Всего этого наш сержант не мог знать, но когда однажды ноябрьской ночью на мост к самым его ногам выбежала красавица лиса-огневка, он, движимый инстинктом потомственного охотника, не раздумывая выхватил пистолет и со второго выстрела уложил плутовку. «Удивлю Тамару», – радовался Кустышев, прямо на перилах обдирая лисицу. За этим занятием он и не заметил, как сзади к нему подкатил милицейский «газик». Из него колобком выкатился милицейский полковник, подивился хорошему меху лисы, поинтересовался, как сержант ее убил, а когда тот самодовольно признался, что из табельного оружия, похвалил за меткость и попросил показать пистолет. Кустышев, простая душа, не ожидая подвоха, протянул свой «ТТ». Полковник понюхал ствол, чихнул и сунул пистолет в свой карман. «Наклонись!» – приказал он Кустышеву. Сержант пригнулся. Полковник вцепился в его погоны и приказал: «Распрямись!» Сержант распрямил спину, раздался треск – и погоны остались в руках коротышки-полковника. «Свободен!» – объявил Кустышеву начальник и хлопнул дверцей «газика». Так служба в милиции закончилась.

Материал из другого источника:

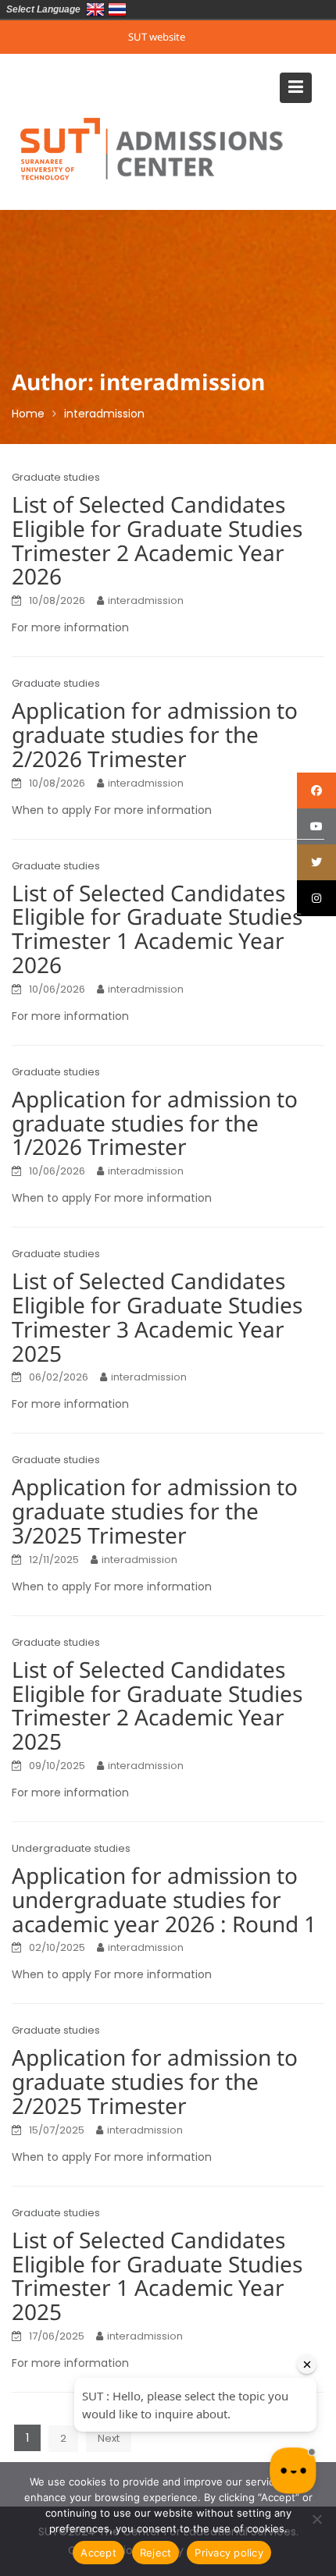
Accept (98, 2552)
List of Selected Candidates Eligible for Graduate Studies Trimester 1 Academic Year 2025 (157, 2277)
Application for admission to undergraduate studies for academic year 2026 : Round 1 (164, 1901)
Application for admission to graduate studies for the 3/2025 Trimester (155, 1513)
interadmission (146, 600)
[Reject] (316, 2519)
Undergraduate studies (71, 1848)
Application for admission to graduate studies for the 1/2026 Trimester (155, 1125)
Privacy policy (229, 2552)
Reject (156, 2552)
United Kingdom (95, 9)
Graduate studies (56, 477)
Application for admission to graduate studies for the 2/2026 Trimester (155, 736)
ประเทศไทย (117, 9)
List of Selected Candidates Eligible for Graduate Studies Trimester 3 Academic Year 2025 (157, 1318)
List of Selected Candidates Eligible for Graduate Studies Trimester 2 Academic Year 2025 (157, 1707)
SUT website (156, 37)
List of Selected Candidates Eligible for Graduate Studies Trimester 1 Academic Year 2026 (157, 930)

Благоверную супругу неожиданный уход мужа из органов не особенно огорчил: она уже давно задумывалась над малой доходностью постовой службы муженька. По достоверным сведениям, в автоинспекции и вытрезвителе имели несравненно больше. Но теперь о переводе туда не могло быть и речи. Кустышев сгоряча заговорил было о заводе, однако супруга запретила даже и думать о производстве: «Рубашек я грязных не стирала!»

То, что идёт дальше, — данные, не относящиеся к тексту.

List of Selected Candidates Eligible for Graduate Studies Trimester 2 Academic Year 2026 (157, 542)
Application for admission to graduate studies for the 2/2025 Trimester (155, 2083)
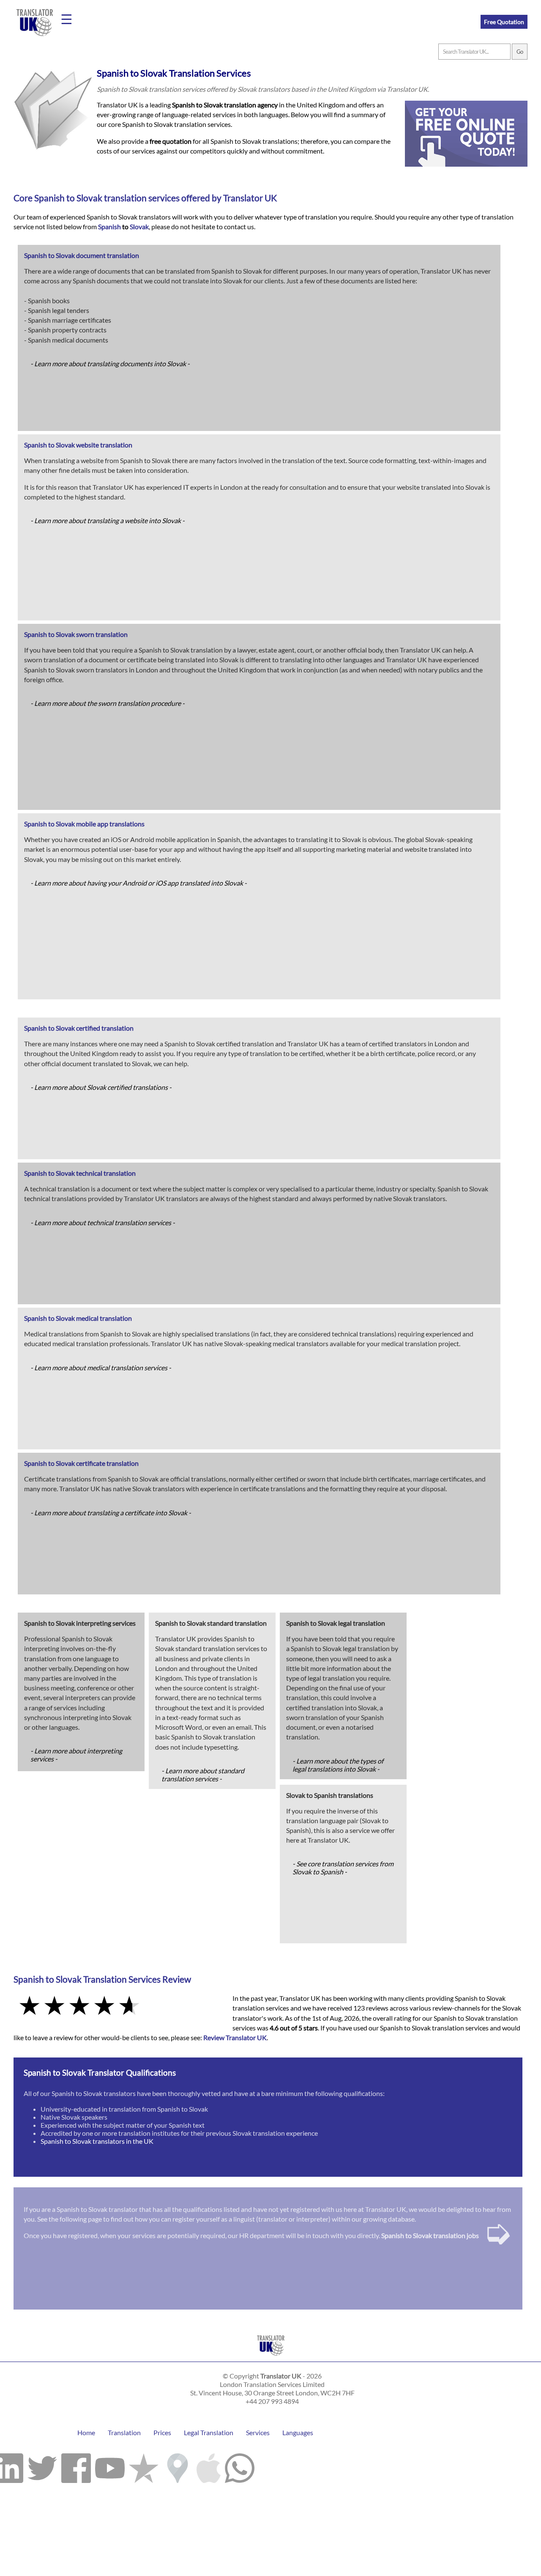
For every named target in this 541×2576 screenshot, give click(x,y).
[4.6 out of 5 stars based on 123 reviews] (117, 2006)
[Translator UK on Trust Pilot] (144, 2466)
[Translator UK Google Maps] (177, 2466)
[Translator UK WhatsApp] (240, 2466)
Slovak (89, 197)
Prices (162, 2432)
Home (86, 2432)
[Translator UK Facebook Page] (76, 2466)
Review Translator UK (235, 2037)
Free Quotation (504, 21)
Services (258, 2432)
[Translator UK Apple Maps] (208, 2466)
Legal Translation (208, 2432)
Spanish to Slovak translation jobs (430, 2235)
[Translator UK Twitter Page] (42, 2466)
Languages (297, 2432)
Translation (124, 2432)
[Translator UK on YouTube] (110, 2466)
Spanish (49, 197)
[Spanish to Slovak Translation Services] (271, 2358)
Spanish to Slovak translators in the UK (97, 2141)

Имелся у царицы Тамары другой расчет. Неприметный гостиничный буфет, в котором царила Тамара, помимо своей внешней функции отоваривать сигаретами и кефиром командированных, имел и скрытое от простых смертных основное назначение – отоваривать дефицитными продуктами и подкармливать работников конторы общественного питания, которая помещалась во флигелечке гостиничного двора. Столик за занавеской в глубине буфета не пустовал, принимая поочередно солидных конторщиков, которые приходили сюда не только закусить, а, главным образом, порешать с глазу на глаз некоторые деликатные дела. Начальник отдела кадров появлялся к двум часам, когда на дверях буфета висела табличка: «Обед». Тамара накрывала столик на двоих, снимала кружевной передник и присаживалась для компании. Кадровик, вчерашний офицер, не успевший еще растерять на гражданке гусарских замашек, пил темный портер, ел бутерброды с икрой и говорил с Тамарой о том самом, о чем положено говорить двоим, оставшимся на целый час за занавеской в закрытом на ключ буфете.
Похоже, разговоры их зашли достаточно далеко, потому как однажды Тамара прямолинейно попросила кадровика пристроить на работу ее непутевого муженька, который уволился из милиции и от безделья слоняется целый день вокруг буфета, отвлекая ее от занятий. Каких занятий – уточнять Тамара не стала, а, отодвинув занавеску, указала на внушительную фигуру в углу пустого зала. Кадровик огорчился и поперхнулся портером: муженек нарисовался некстати. «Твой в кулинарии чего-нибудь смыслит?» – с надеждой спросил кадровик. «А как же, – сияя глазами, охотно подтвердила Тамара. – Пельмени из осетрины у него получаются – пальчики оближешь. Умеет и тесто завести, и фарш приготовить...» «Из осетрины, говоришь? – поразился кадровик. – Это как раз кстати – пусть зайдет».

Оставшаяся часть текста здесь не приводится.